Have you ever wondered why sometimes you crave salt and sometimes you crave sugar? Or perhaps it’s something crunchy or creamy? These cravings seem to come out of nowhere and often make us feel a little out of control. Sometimes they’ve even played a major role in sabotaging our efforts to lose weight or simply to avoid processed carbohydrates.
Cravings have long been associated with a weakness of spirit or failure of will. And the problem with that way of thinking is that sooner or later, the moment you let down your guard, you give into that craving because you’re human and all bets are off. Before you know it you’re on a binge and you pay for it in guilt and self pity, and maybe even a few pounds (sigh*). Meanwhile, the real reason for that overpowering and recurring urge remains a mystery.
A more productive way to view these mysterious cravings is to consider the chemistry behind them. Afterall, isn’t the feeling of helplessness we get from not knowing the cause often the reason we keep falling victim to the same cravings? Awareness is always the first step to a cure. And sometimes a craving can feel like an addiction that needs a cure. The fact is each of us has a unique biochemistry and, as it turns out, the craving or desire for a particular taste or texture can often be traced to a specific imbalance or deficiency. It’s just more evidence that our bodies are sending us signals all day long. We just have to listen and learn how to interpret them. Here are just a few of the more common cravings and their associated nutrient deficiencies:
Chocolate magnesium, DL-Phenylalanine
Crunchy, salted snacks electrolytes (sodium, potassium, calcium, magnesium)
You may be able to prevent these cravings by supplementing with the associated nutrients or eating healthier foods that are rich in these nutrients. For example, eating more meats and eggs (proteins), which are rich in sulphur and chromium, can help curb sugar cravings. Eating plenty of leafy green vegetables and using non-iodized sea salt on your foods can help replenish electrolytes.
However, you must be especially careful with caffeine cravings if you also have high blood pressure. Because the associated nutrient deficiency—L-Tyrosine—can also promote an increase in blood pressure.
The links between some cravings and their associated deficiencies are a bit more indirect. One example of this is the sugar cravings and moodiness that come with hypoglycemia (recurring low blood sugar). They can be prevented by taking the amino acid L-glutamine because this particular nutrient is essential for getting glucose across the blood-brain barrier.
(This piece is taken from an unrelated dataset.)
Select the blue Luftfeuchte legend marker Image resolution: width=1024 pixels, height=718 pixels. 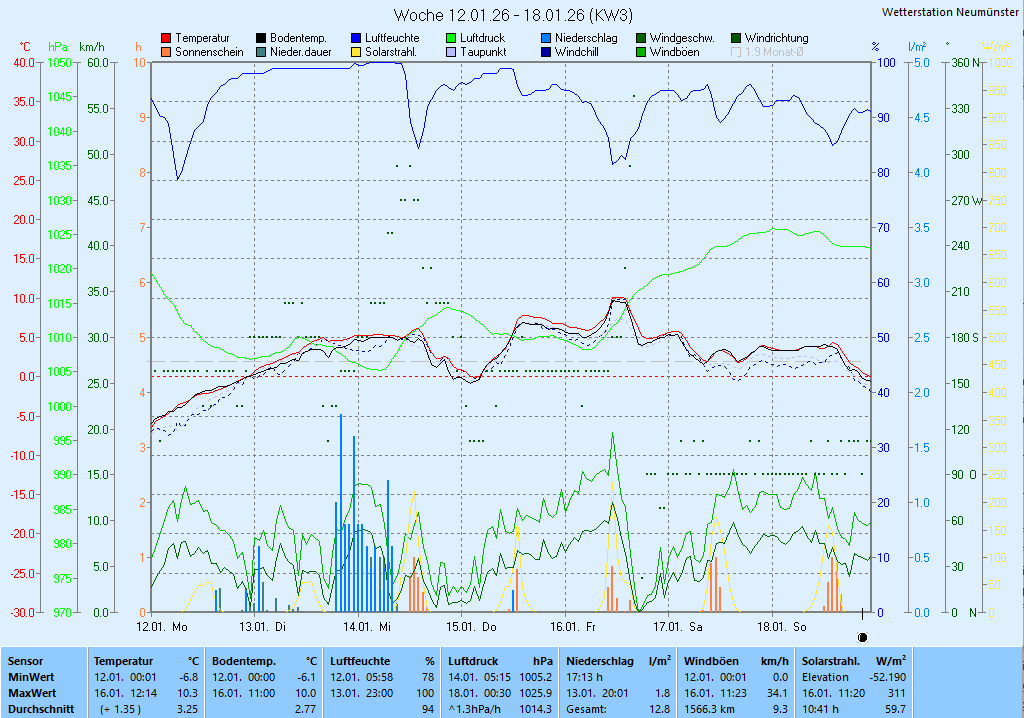click(356, 38)
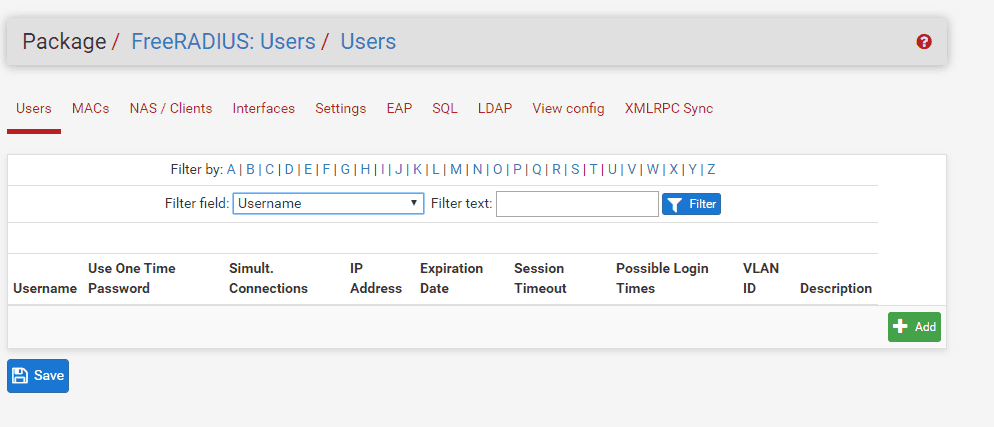Go to the XMLRPC Sync tab
This screenshot has height=427, width=994.
coord(669,109)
If you suspect your cravings have reached the level of addiction, like if you are constantly obsessed with the thing or the more you have the more you want, then we may be talking brain chemistry here. The inability to assimilate certain amino acids can lead to a lack of specific hormones or neurotransmitters in the brain, which can in turn lead to addictions. This may not be a comforting thought, but in this sense a sugar addiction is not much different than a heroin or gambling addiction. The same parts of the brain are affected. In this situation, amino acid supplementation may be the answer. A good example of this is a desire for starchy carborhydrates, especially in the afternoon and evening hours, or simply overeating. These types of cravings may signal a lack of serotonin—the feel-good hormone. The precursors to serotonin are L-Tryptophan and 5-HTP and so supplementing with either of these can help your brain to produce more of this hormone. However, if you are already taking anti-depressant drugs or SSRI’s, you should consult with the doctor who prescribed them before taking these nutrients.